Copy every line below precisely, leaving nothing out.

Dataset entries
- Opening Delimiter -

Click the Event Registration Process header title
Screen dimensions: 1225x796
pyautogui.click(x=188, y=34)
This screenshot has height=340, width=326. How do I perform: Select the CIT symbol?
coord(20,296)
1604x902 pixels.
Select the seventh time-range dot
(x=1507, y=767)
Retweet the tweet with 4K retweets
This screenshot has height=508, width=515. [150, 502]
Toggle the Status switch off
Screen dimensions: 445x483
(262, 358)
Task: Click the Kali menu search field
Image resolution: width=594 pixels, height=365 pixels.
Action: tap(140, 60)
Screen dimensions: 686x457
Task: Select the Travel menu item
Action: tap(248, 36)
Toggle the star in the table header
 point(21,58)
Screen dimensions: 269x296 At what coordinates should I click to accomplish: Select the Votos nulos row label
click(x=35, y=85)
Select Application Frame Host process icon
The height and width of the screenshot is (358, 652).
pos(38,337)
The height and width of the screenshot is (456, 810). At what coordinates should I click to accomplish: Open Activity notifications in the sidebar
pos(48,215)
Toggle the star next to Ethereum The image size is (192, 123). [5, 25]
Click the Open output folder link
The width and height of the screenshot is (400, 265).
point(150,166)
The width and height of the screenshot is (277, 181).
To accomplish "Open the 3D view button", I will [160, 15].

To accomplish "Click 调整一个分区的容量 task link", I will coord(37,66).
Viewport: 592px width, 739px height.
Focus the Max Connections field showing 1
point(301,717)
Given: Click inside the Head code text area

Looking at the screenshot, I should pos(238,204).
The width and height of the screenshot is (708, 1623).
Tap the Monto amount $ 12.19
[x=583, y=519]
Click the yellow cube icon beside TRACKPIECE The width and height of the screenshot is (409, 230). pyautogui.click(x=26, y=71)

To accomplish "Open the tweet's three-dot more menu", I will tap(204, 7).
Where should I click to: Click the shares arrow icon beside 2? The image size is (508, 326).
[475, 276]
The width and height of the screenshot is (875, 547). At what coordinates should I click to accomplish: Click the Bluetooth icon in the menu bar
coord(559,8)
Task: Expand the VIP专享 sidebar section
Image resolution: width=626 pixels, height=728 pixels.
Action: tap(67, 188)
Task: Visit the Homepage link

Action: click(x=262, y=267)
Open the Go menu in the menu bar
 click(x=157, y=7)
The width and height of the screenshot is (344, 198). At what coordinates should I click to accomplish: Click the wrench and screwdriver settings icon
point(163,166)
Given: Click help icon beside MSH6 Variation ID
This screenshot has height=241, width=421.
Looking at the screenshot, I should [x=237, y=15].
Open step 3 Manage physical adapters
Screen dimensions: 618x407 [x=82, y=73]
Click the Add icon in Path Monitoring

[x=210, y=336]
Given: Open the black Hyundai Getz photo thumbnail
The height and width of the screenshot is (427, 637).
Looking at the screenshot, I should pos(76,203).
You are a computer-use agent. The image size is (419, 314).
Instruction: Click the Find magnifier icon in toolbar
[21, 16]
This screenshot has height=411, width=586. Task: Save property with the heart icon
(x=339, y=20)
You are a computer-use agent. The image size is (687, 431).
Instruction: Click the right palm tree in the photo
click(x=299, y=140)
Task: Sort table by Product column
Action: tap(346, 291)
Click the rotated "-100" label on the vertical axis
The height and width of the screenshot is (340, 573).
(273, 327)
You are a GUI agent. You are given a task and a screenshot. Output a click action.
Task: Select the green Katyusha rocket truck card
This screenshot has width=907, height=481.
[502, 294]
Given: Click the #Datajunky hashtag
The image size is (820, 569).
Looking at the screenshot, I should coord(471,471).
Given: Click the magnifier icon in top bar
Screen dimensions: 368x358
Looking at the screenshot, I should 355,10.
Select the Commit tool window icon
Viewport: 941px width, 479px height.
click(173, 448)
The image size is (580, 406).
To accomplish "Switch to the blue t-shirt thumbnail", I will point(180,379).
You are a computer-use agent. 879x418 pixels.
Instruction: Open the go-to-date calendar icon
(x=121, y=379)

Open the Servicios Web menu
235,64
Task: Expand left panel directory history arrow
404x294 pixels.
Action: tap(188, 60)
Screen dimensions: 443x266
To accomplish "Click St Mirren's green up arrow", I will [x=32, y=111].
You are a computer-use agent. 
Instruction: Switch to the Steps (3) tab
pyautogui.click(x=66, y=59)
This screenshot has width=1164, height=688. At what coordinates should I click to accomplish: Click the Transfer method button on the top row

- Closing Delimiter -

* _Your solution_
Click the Event Registration Process header title
Screen dimensions: 1225x796
pyautogui.click(x=188, y=34)
This screenshot has height=340, width=326. How do I perform: Select the CIT symbol?
coord(20,296)
1604x902 pixels.
Select the seventh time-range dot
(x=1507, y=767)
Retweet the tweet with 4K retweets
This screenshot has height=508, width=515. [150, 502]
Toggle the Status switch off
Screen dimensions: 445x483
(262, 358)
Task: Click the Kali menu search field
Image resolution: width=594 pixels, height=365 pixels.
Action: tap(140, 60)
Screen dimensions: 686x457
Task: Select the Travel menu item
Action: tap(248, 36)
Toggle the star in the table header
 point(21,58)
Screen dimensions: 269x296 At what coordinates should I click to accomplish: Select the Votos nulos row label
click(x=35, y=85)
Select Application Frame Host process icon
The height and width of the screenshot is (358, 652).
pos(38,337)
The height and width of the screenshot is (456, 810). At what coordinates should I click to accomplish: Open Activity notifications in the sidebar
pos(48,215)
Toggle the star next to Ethereum The image size is (192, 123). [5, 25]
Click the Open output folder link
The width and height of the screenshot is (400, 265).
point(150,166)
The width and height of the screenshot is (277, 181).
To accomplish "Open the 3D view button", I will [160, 15].

To accomplish "Click 调整一个分区的容量 task link", I will coord(37,66).
Viewport: 592px width, 739px height.
Focus the Max Connections field showing 1
point(301,717)
Given: Click inside the Head code text area

Looking at the screenshot, I should pos(238,204).
The width and height of the screenshot is (708, 1623).
Tap the Monto amount $ 12.19
[x=583, y=519]
Click the yellow cube icon beside TRACKPIECE The width and height of the screenshot is (409, 230). pyautogui.click(x=26, y=71)

To accomplish "Open the tweet's three-dot more menu", I will tap(204, 7).
Where should I click to: Click the shares arrow icon beside 2? The image size is (508, 326).
[475, 276]
The width and height of the screenshot is (875, 547). At what coordinates should I click to accomplish: Click the Bluetooth icon in the menu bar
coord(559,8)
Task: Expand the VIP专享 sidebar section
Image resolution: width=626 pixels, height=728 pixels.
Action: tap(67, 188)
Task: Visit the Homepage link

Action: click(x=262, y=267)
Open the Go menu in the menu bar
 click(x=157, y=7)
The width and height of the screenshot is (344, 198). At what coordinates should I click to accomplish: Click the wrench and screwdriver settings icon
point(163,166)
Given: Click help icon beside MSH6 Variation ID
This screenshot has height=241, width=421.
Looking at the screenshot, I should [x=237, y=15].
Open step 3 Manage physical adapters
Screen dimensions: 618x407 [x=82, y=73]
Click the Add icon in Path Monitoring

[x=210, y=336]
Given: Open the black Hyundai Getz photo thumbnail
The height and width of the screenshot is (427, 637).
Looking at the screenshot, I should pos(76,203).
You are a computer-use agent. The image size is (419, 314).
Instruction: Click the Find magnifier icon in toolbar
[21, 16]
This screenshot has height=411, width=586. Task: Save property with the heart icon
(x=339, y=20)
You are a computer-use agent. The image size is (687, 431).
Instruction: Click the right palm tree in the photo
click(x=299, y=140)
Task: Sort table by Product column
Action: tap(346, 291)
Click the rotated "-100" label on the vertical axis
The height and width of the screenshot is (340, 573).
(273, 327)
You are a GUI agent. You are given a task and a screenshot. Output a click action.
Task: Select the green Katyusha rocket truck card
This screenshot has width=907, height=481.
[502, 294]
Given: Click the #Datajunky hashtag
The image size is (820, 569).
Looking at the screenshot, I should coord(471,471).
Given: Click the magnifier icon in top bar
Screen dimensions: 368x358
Looking at the screenshot, I should 355,10.
Select the Commit tool window icon
Viewport: 941px width, 479px height.
click(173, 448)
The image size is (580, 406).
To accomplish "Switch to the blue t-shirt thumbnail", I will point(180,379).
You are a computer-use agent. 879x418 pixels.
Instruction: Open the go-to-date calendar icon
(x=121, y=379)

Open the Servicios Web menu
235,64
Task: Expand left panel directory history arrow
404x294 pixels.
Action: tap(188, 60)
Screen dimensions: 443x266
To accomplish "Click St Mirren's green up arrow", I will [x=32, y=111].
You are a computer-use agent. 
Instruction: Switch to the Steps (3) tab
pyautogui.click(x=66, y=59)
This screenshot has width=1164, height=688. At what coordinates should I click to accomplish: Click the Transfer method button on the top row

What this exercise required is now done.